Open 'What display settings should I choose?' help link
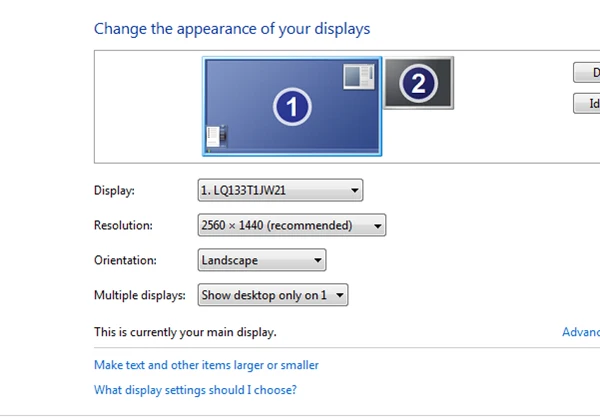Screen dimensions: 600x417 [195, 390]
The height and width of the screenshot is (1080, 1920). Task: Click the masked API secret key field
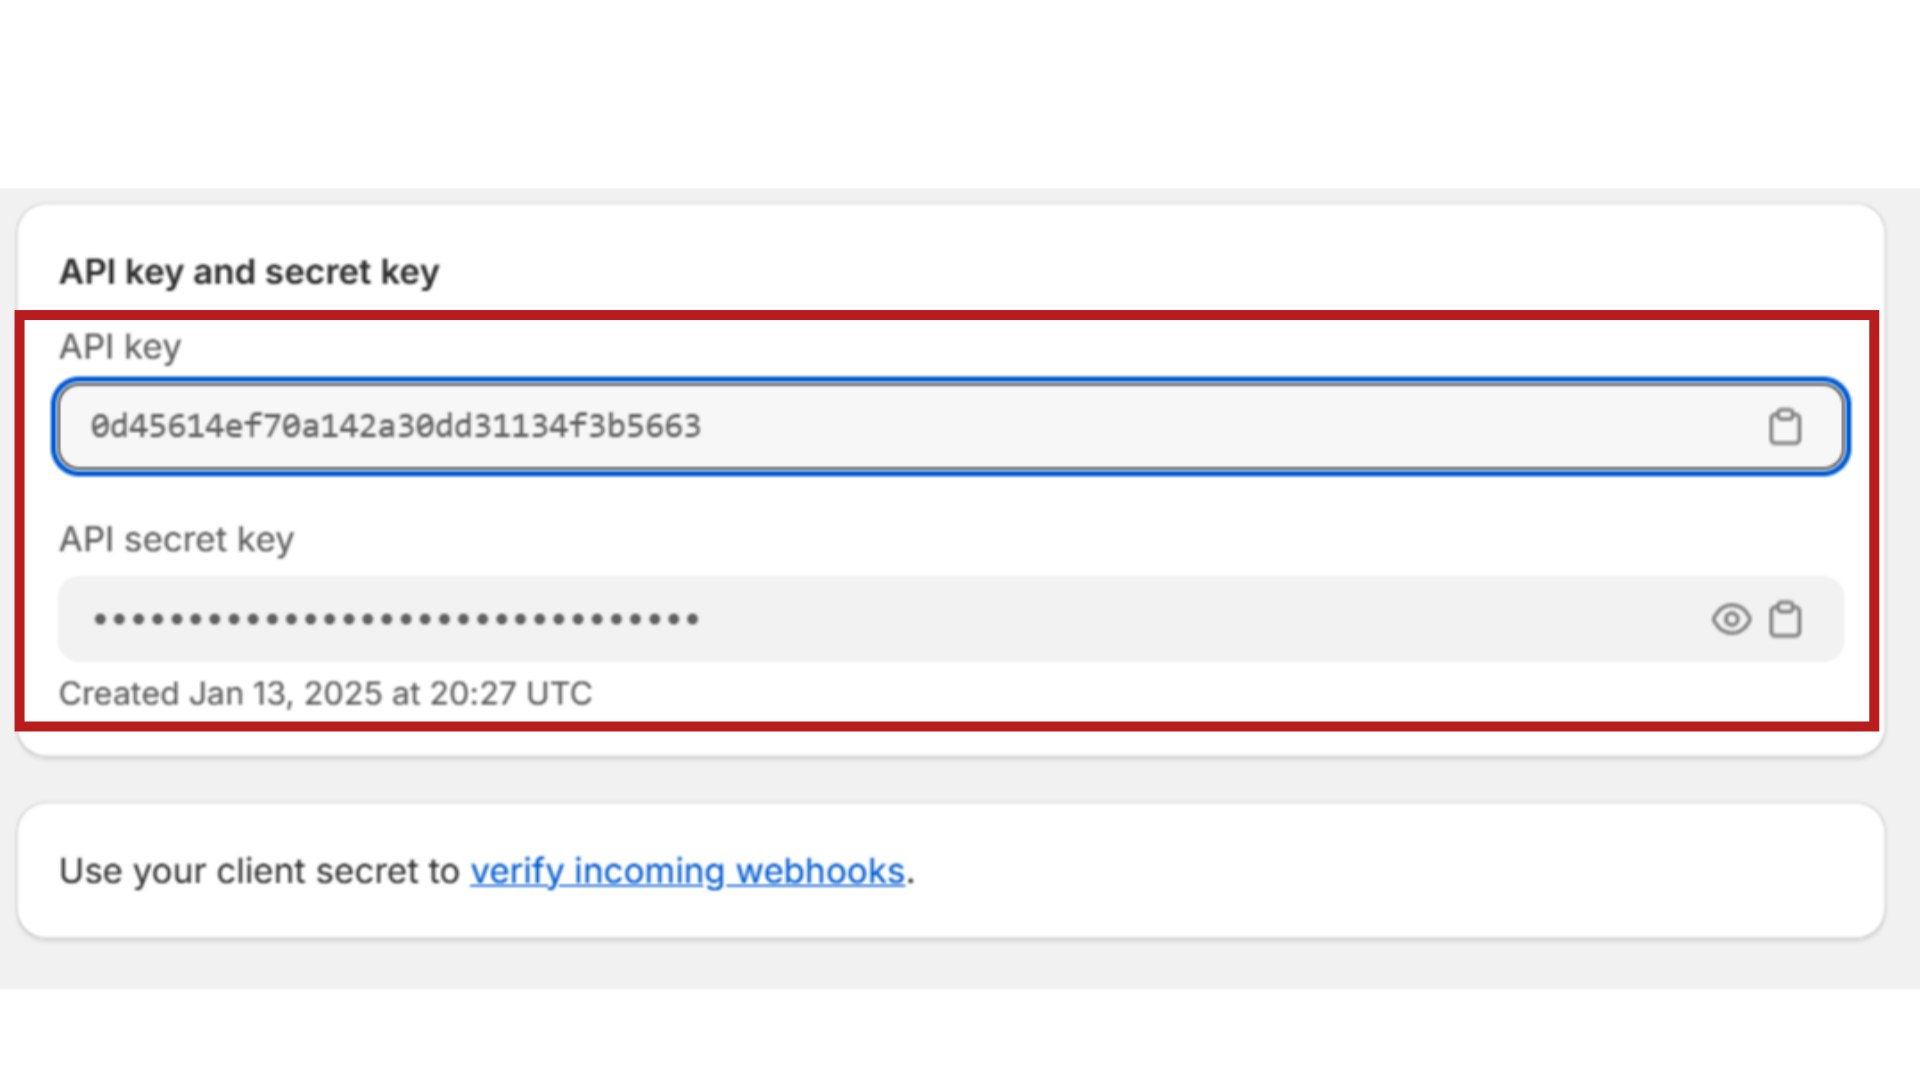click(950, 619)
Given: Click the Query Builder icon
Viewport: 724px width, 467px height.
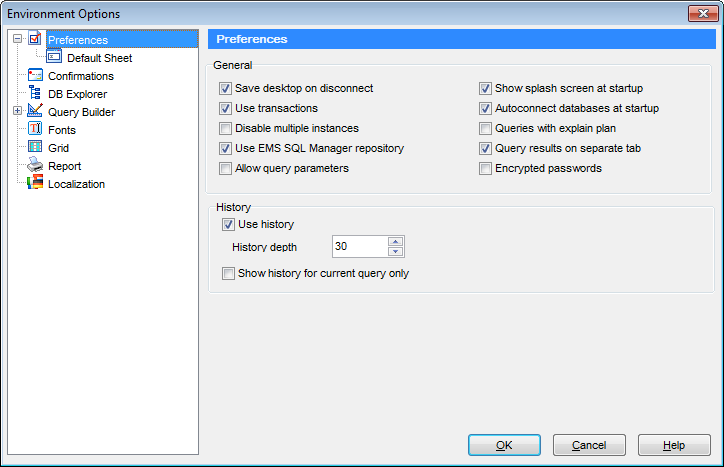Looking at the screenshot, I should pyautogui.click(x=35, y=112).
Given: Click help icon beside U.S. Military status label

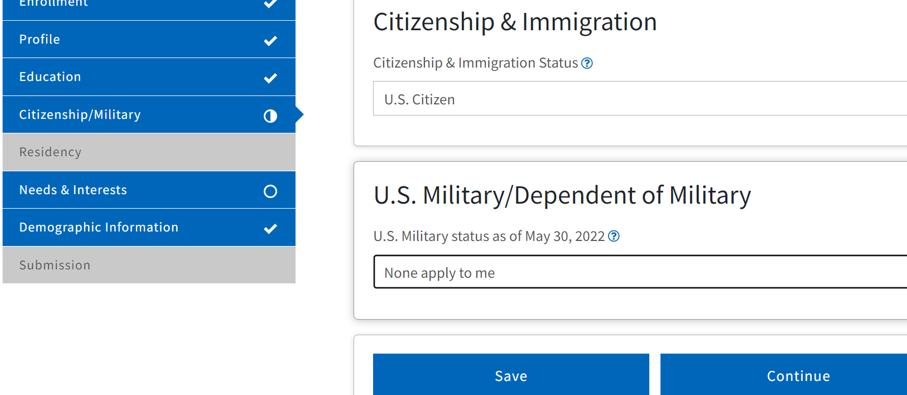Looking at the screenshot, I should [614, 236].
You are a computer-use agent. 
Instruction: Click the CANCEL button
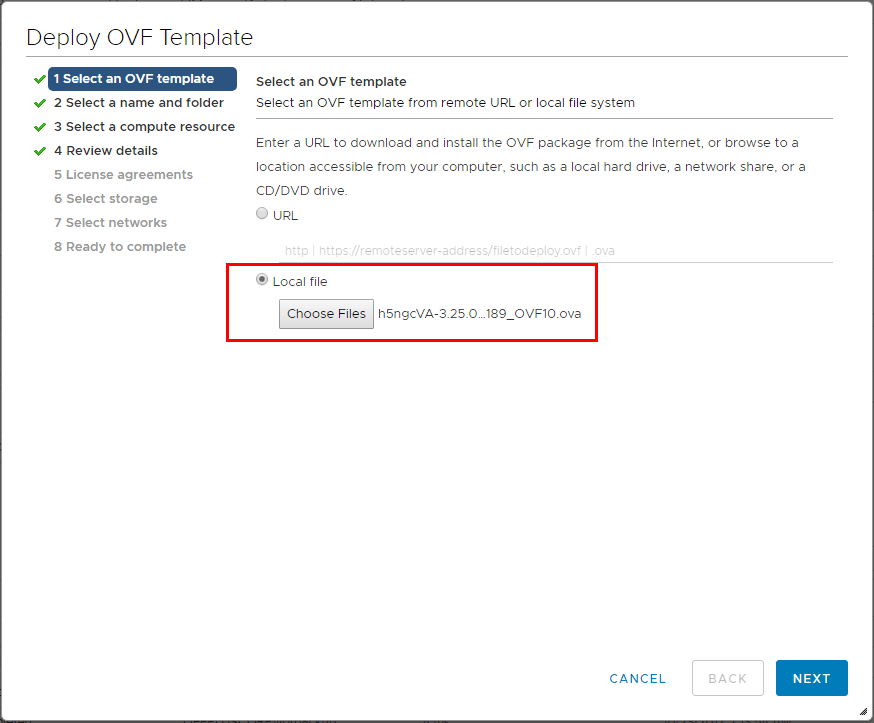pos(637,678)
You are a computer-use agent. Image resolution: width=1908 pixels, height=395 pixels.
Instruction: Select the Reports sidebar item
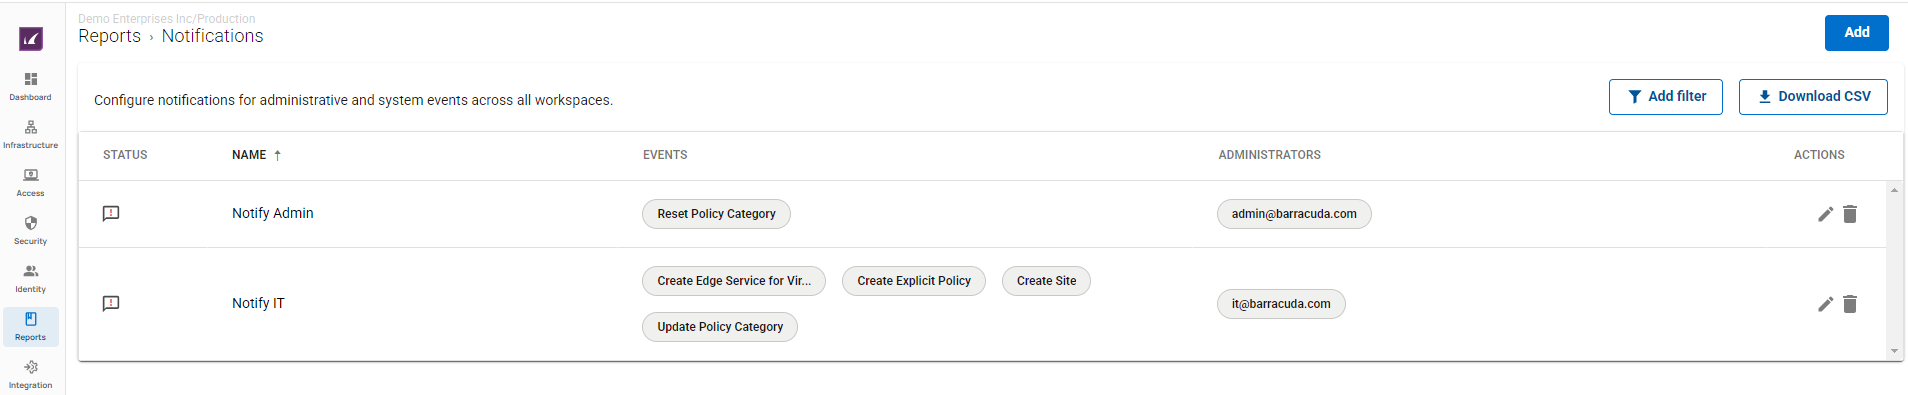coord(31,326)
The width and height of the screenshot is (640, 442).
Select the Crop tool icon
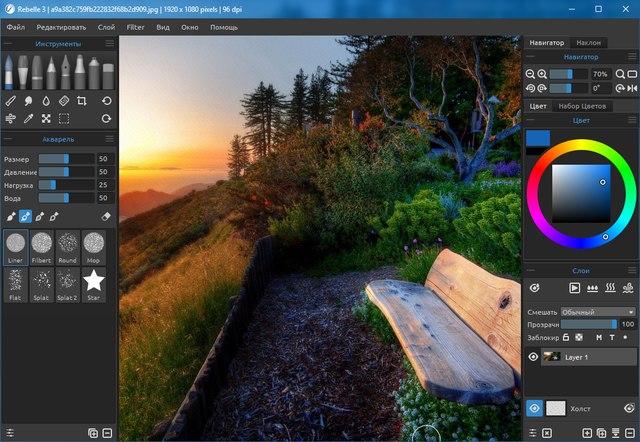(82, 101)
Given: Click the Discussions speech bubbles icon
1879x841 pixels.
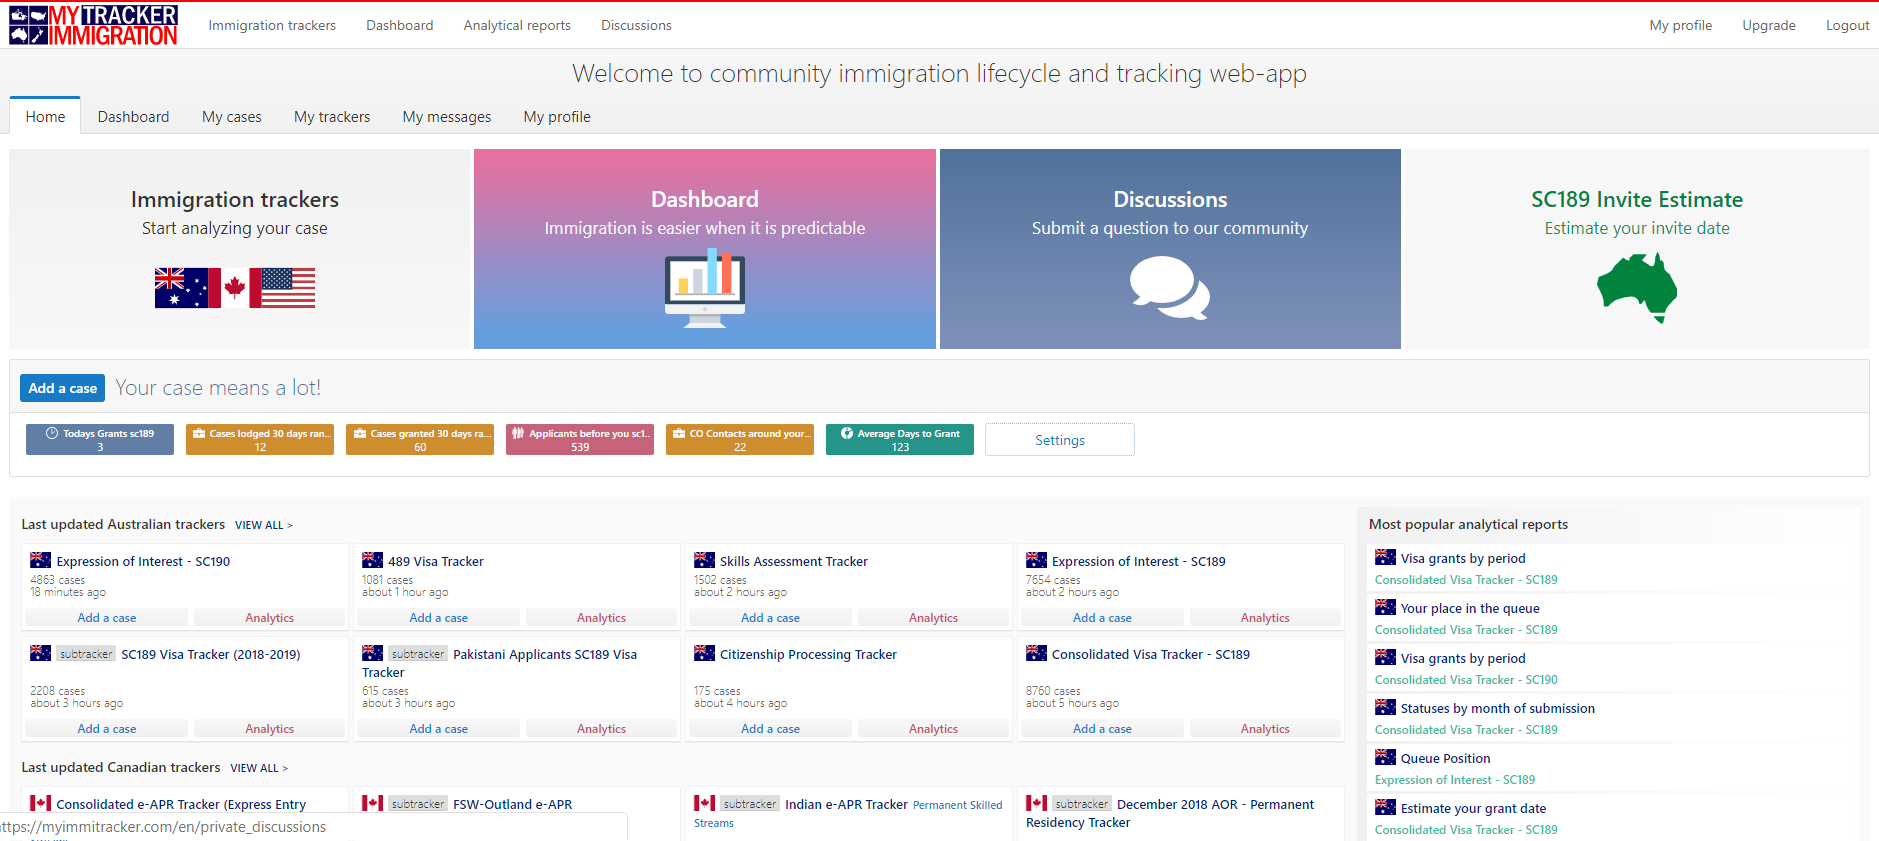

§ Problem
Your answer should be all lines from the data that contain "pixels".

§ Response to the task
You are a computer-use agent. Image resolution: width=1908 pixels, height=395 pixels.
1879x841 pixels.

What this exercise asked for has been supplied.